DATA TO PROCESS Block Start

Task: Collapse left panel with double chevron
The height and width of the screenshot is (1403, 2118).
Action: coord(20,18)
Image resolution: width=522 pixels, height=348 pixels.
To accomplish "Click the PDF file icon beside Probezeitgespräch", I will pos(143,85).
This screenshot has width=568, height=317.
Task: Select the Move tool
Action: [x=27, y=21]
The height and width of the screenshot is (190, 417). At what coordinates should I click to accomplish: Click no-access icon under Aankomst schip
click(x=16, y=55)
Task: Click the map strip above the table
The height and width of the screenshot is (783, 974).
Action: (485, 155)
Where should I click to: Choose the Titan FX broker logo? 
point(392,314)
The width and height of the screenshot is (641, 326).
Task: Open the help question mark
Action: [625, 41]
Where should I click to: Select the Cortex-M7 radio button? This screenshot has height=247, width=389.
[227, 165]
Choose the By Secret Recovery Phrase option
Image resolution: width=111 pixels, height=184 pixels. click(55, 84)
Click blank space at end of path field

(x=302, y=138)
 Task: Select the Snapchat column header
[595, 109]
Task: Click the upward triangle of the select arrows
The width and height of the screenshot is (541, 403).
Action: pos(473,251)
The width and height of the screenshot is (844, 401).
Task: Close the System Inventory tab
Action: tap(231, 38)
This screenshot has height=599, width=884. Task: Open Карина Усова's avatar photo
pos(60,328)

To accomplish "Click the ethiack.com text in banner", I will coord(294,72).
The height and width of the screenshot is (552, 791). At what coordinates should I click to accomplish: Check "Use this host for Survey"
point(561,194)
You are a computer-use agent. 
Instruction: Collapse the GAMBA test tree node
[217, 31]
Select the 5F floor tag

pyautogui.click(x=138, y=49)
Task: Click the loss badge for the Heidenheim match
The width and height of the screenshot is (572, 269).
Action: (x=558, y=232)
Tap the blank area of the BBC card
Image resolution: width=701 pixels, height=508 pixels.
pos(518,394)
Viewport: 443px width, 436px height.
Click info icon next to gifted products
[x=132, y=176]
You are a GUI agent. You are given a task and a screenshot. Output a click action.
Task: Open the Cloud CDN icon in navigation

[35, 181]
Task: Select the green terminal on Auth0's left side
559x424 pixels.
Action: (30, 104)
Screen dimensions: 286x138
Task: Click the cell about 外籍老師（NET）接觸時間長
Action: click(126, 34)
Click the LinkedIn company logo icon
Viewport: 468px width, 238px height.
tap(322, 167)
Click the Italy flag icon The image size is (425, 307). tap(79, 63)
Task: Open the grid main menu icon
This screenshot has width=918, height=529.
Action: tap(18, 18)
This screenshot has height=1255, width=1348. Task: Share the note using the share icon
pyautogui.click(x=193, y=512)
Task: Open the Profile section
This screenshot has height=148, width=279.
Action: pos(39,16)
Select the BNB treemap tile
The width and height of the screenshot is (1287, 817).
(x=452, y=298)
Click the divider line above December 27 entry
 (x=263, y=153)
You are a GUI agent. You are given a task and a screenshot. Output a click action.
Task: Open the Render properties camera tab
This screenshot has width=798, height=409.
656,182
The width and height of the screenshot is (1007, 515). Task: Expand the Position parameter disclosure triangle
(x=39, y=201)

DATA TO PROCESS Block End

▶ **AIM OF THE EXERCISE**:
Print the material exactly. Include every line.

▶ **ANSWER FOR THIS EXERCISE**:
Task: Collapse left panel with double chevron
The height and width of the screenshot is (1403, 2118).
Action: coord(20,18)
Image resolution: width=522 pixels, height=348 pixels.
To accomplish "Click the PDF file icon beside Probezeitgespräch", I will pos(143,85).
This screenshot has width=568, height=317.
Task: Select the Move tool
Action: [x=27, y=21]
The height and width of the screenshot is (190, 417). At what coordinates should I click to accomplish: Click no-access icon under Aankomst schip
click(x=16, y=55)
Task: Click the map strip above the table
The height and width of the screenshot is (783, 974).
Action: (485, 155)
Where should I click to: Choose the Titan FX broker logo? 
point(392,314)
The width and height of the screenshot is (641, 326).
Task: Open the help question mark
Action: [625, 41]
Where should I click to: Select the Cortex-M7 radio button? This screenshot has height=247, width=389.
[227, 165]
Choose the By Secret Recovery Phrase option
Image resolution: width=111 pixels, height=184 pixels. click(55, 84)
Click blank space at end of path field

(x=302, y=138)
 Task: Select the Snapchat column header
[595, 109]
Task: Click the upward triangle of the select arrows
The width and height of the screenshot is (541, 403).
Action: pos(473,251)
The width and height of the screenshot is (844, 401).
Task: Close the System Inventory tab
Action: tap(231, 38)
This screenshot has height=599, width=884. Task: Open Карина Усова's avatar photo
pos(60,328)

To accomplish "Click the ethiack.com text in banner", I will coord(294,72).
The height and width of the screenshot is (552, 791). At what coordinates should I click to accomplish: Check "Use this host for Survey"
point(561,194)
You are a computer-use agent. 
Instruction: Collapse the GAMBA test tree node
[217, 31]
Select the 5F floor tag

pyautogui.click(x=138, y=49)
Task: Click the loss badge for the Heidenheim match
The width and height of the screenshot is (572, 269).
Action: (x=558, y=232)
Tap the blank area of the BBC card
Image resolution: width=701 pixels, height=508 pixels.
pos(518,394)
Viewport: 443px width, 436px height.
Click info icon next to gifted products
[x=132, y=176]
You are a GUI agent. You are given a task and a screenshot. Output a click action.
Task: Open the Cloud CDN icon in navigation

[35, 181]
Task: Select the green terminal on Auth0's left side
559x424 pixels.
Action: (30, 104)
Screen dimensions: 286x138
Task: Click the cell about 外籍老師（NET）接觸時間長
Action: click(126, 34)
Click the LinkedIn company logo icon
Viewport: 468px width, 238px height.
tap(322, 167)
Click the Italy flag icon The image size is (425, 307). tap(79, 63)
Task: Open the grid main menu icon
This screenshot has width=918, height=529.
Action: tap(18, 18)
This screenshot has height=1255, width=1348. Task: Share the note using the share icon
pyautogui.click(x=193, y=512)
Task: Open the Profile section
This screenshot has height=148, width=279.
Action: pos(39,16)
Select the BNB treemap tile
The width and height of the screenshot is (1287, 817).
(x=452, y=298)
Click the divider line above December 27 entry
 (x=263, y=153)
You are a GUI agent. You are given a task and a screenshot. Output a click action.
Task: Open the Render properties camera tab
This screenshot has width=798, height=409.
656,182
The width and height of the screenshot is (1007, 515). Task: Expand the Position parameter disclosure triangle
(x=39, y=201)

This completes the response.